概览/核心摘要 (Executive Summary)

本讲座（Stanford CS336, Spring 2025, 06 Kernels, Triton）深入探讨了为GPU编写高性能代码的技术，特别是针对语言模型中的标准组件。核心内容围绕GPU架构回顾、基准测试（benchmarking）与性能剖析（profiling）的重要性及方法展开。讲座强调，在进行任何优化前，必须通过性能剖析确定瓶颈，避免盲目优化。具体实践中，演示了如何使用PyTorch内置工具及NVIDIA Nsight Systems进行细致的性能分析，揭示了CPU与GPU的异步执行机制及其对性能的影响，例如torch.cuda.synchronize()的正确使用和print语句可能带来的隐性同步开销。

讲座通过GELU（高斯误差线性单元）和Softmax作为案例，对比了多种核函数（kernel）实现方式的性能：包括朴素PyTorch实现、手动CUDA C++编写、使用Triton语言编写以及利用torch.compile进行JIT编译优化。结果表明，核函数融合（kernel fusion）是提升性能的关键，能显著减少内存读写开销。手写CUDA C++和Triton核均能实现接近甚至超越原生PyTorch（未优化）的性能，其中Triton提供了更友好的Python编程接口。torch.compile则展现了强大的自动优化能力，往往能生成高效的Triton代码，达到与手动优化相媲美甚至更优的性能。讲座还深入到PTX（并行线程执行）汇编层面，分析Triton编译后的底层指令，以理解GPU的实际执行细节和优化点，如内存合并（memory coalescing）。

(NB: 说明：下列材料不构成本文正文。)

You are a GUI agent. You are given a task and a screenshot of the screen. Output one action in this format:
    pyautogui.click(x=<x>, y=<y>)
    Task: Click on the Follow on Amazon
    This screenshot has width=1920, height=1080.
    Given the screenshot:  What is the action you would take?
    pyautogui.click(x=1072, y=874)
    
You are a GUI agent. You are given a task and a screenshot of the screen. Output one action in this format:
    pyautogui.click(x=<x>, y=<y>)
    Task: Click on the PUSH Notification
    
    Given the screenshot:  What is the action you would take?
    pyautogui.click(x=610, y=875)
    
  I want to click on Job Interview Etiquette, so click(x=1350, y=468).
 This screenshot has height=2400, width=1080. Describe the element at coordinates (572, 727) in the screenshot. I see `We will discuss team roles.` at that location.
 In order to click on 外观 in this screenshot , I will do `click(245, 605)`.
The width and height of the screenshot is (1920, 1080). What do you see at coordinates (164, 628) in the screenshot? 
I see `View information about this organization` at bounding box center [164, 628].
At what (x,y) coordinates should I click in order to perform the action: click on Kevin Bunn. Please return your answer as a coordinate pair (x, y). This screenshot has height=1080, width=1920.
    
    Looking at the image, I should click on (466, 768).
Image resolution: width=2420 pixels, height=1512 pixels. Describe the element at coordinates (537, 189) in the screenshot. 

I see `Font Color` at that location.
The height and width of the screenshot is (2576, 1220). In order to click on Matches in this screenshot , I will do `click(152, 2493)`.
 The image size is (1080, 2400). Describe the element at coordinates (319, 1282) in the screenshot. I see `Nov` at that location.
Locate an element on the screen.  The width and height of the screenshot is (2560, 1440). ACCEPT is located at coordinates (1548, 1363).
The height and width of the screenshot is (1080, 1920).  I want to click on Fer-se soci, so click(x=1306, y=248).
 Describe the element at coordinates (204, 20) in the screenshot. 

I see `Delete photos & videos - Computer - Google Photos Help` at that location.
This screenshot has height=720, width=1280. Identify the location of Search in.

最终结论是，虽然现代JIT编译器非常强大，但在特定复杂场景或追求极致性能时，理解并手动编写/优化GPU核仍然具有价值。

GPU 架构回顾

Speaker 1首先简要回顾了GPU的工作原理，为后续高性能代码编写奠定基础。

核心组件:
- SM (Streaming Multiprocessors): GPU包含多个SM，每个SM内有大量计算单元（如INT32, FP32）。
- 线程 (Threads): 每个SM能启动大量线程执行计算。
内存层级 (Memory Hierarchy):
- DRAM (Global Memory): 容量大，速度慢。
- 缓存 (Caches): 速度远快于DRAM。
- 寄存器文件 (Register File): 速度极快，每个线程可访问，在高性能GPU编程中会被大量使用。
执行模型 (Execution Model):
- 线程块 (Thread Blocks): 一组线程，调度到单个SM上执行。是Triton等编程模型中思考的基本原子单元。
  - 通信: 线程块内的线程可以通过共享内存 (Shared Memory) 高效通信，速度接近L1缓存。跨线程块通信则非常昂贵。
  - 同步: 可以在线程块内同步线程，但不能跨块同步。
- Warp: 线程被组织成32个线程一组的Warp，在SM上同时执行。这减少了控制逻辑的开销。
  - 性能考量: 理想情况下，希望所有Warp有均等计算量，线程块数量能被SM数量整除（或远多于SM数量）。
算术强度 (Arithmetic Intensity):
- 定义: 计算操作次数（FLOPs）与内存访问字节数的比率。
- 目标: 保持高算术强度，因为计算能力的提升速度远超内存带宽的提升速度。
- 现实: 许多计算是内存受限 (memory bound) 的。矩阵乘法若实现巧妙可以是计算受限 (compute bound) 的，其他多数运算是内存受限。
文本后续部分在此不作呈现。